Brief =>
Go line by line through the data below, counting each one that has "agent", and give the final count only.

--- Provided records ---

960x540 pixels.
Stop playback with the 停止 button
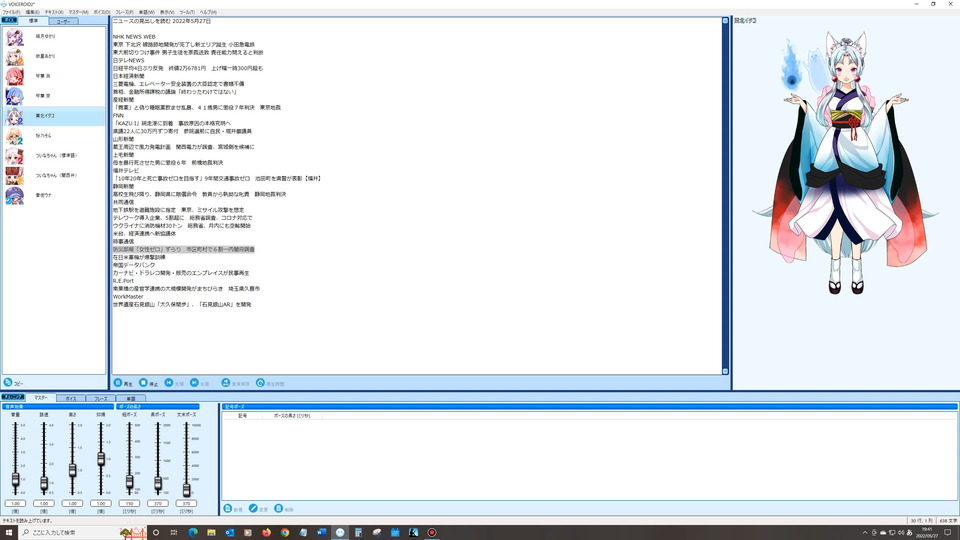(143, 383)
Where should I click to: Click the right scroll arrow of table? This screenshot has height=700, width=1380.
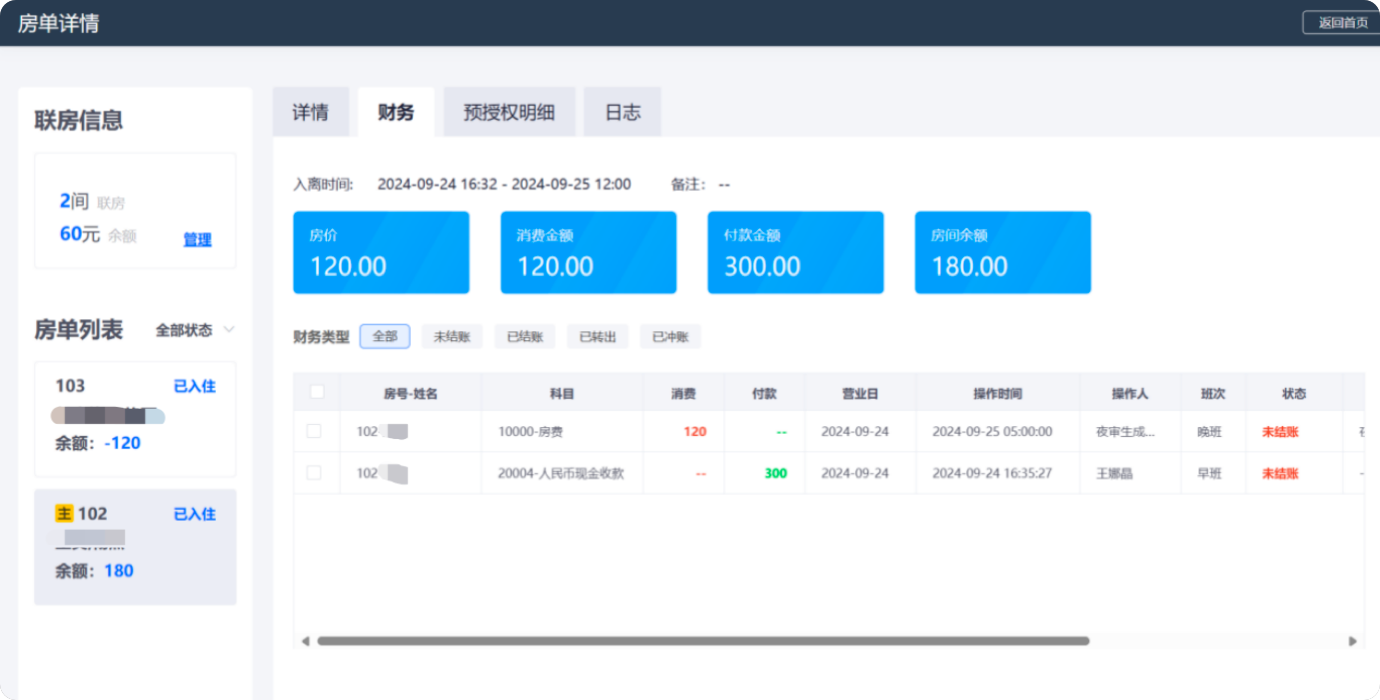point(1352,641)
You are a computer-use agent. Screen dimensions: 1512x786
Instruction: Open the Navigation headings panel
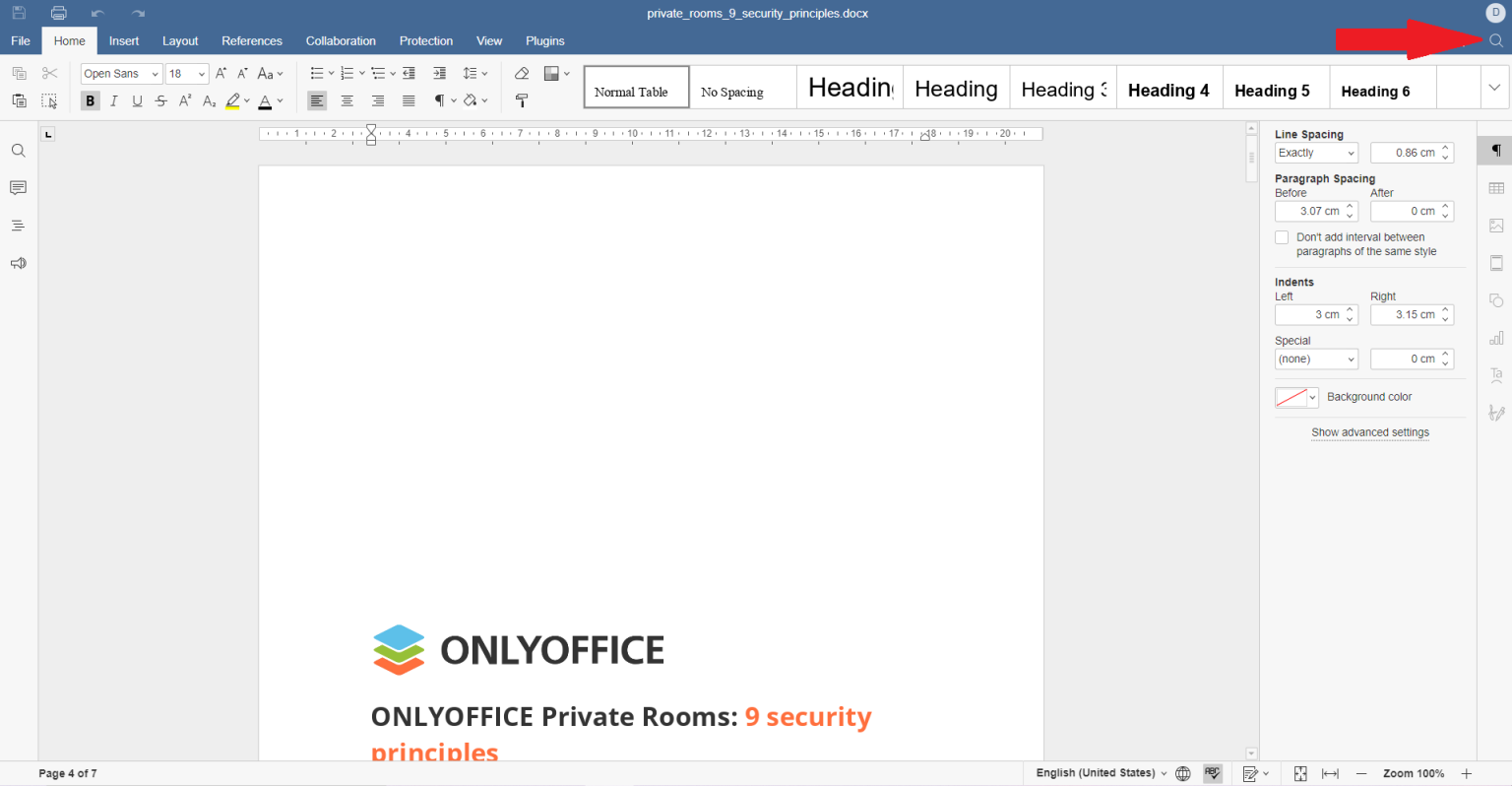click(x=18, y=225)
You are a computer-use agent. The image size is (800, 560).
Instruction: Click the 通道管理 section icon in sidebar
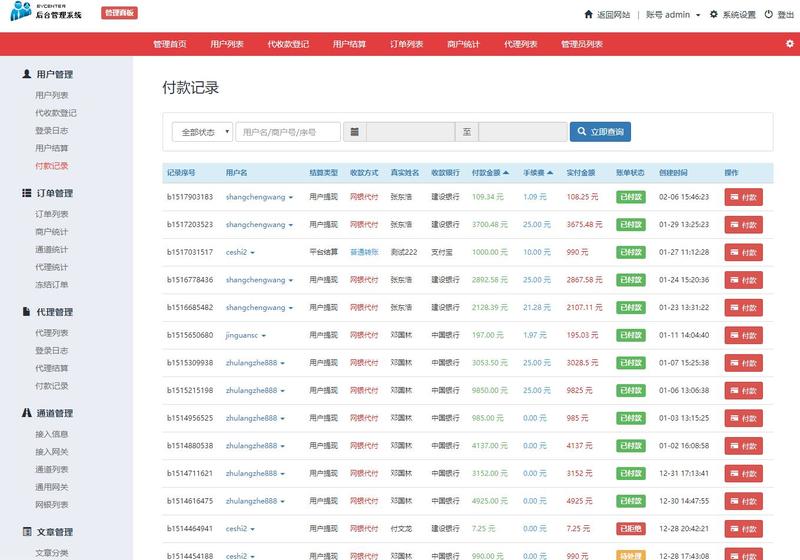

---
--- Provided records ---

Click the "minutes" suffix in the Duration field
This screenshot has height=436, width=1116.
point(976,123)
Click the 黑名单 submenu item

---
--- Provided records ---

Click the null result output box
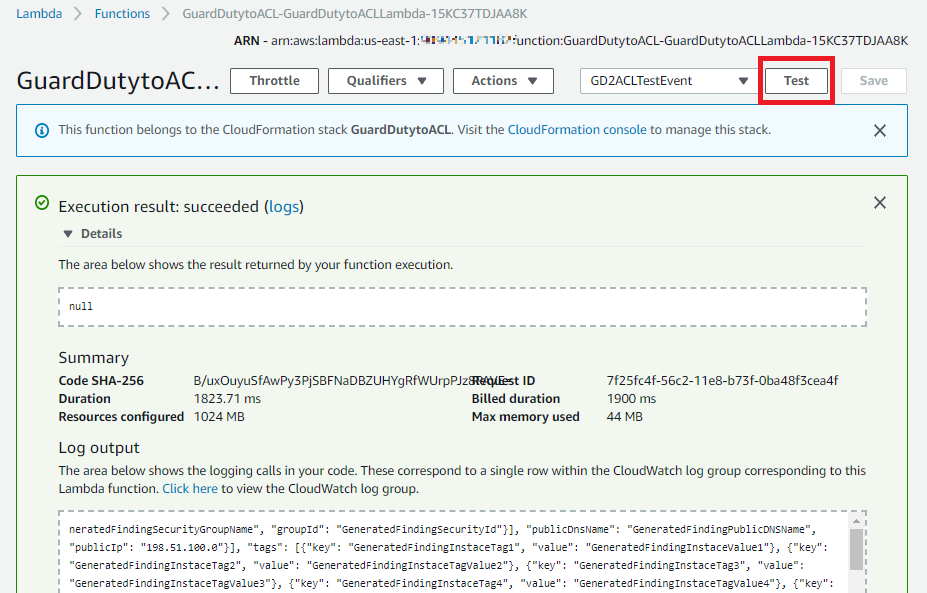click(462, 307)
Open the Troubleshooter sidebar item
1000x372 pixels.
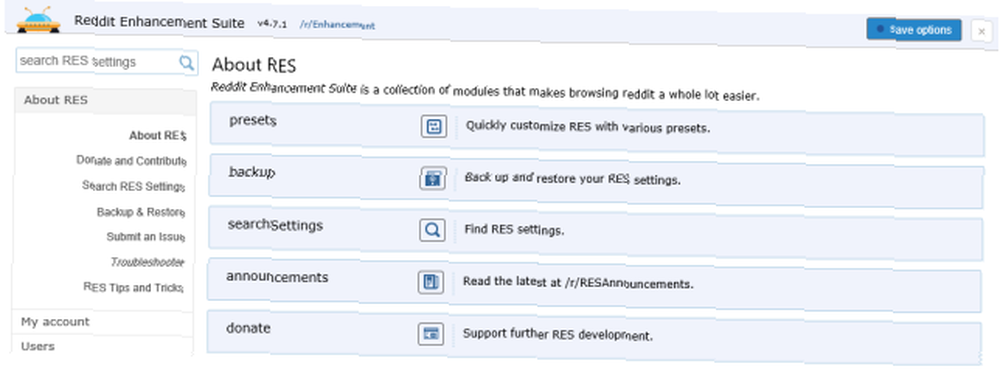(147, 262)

---

Solution for this task =>
2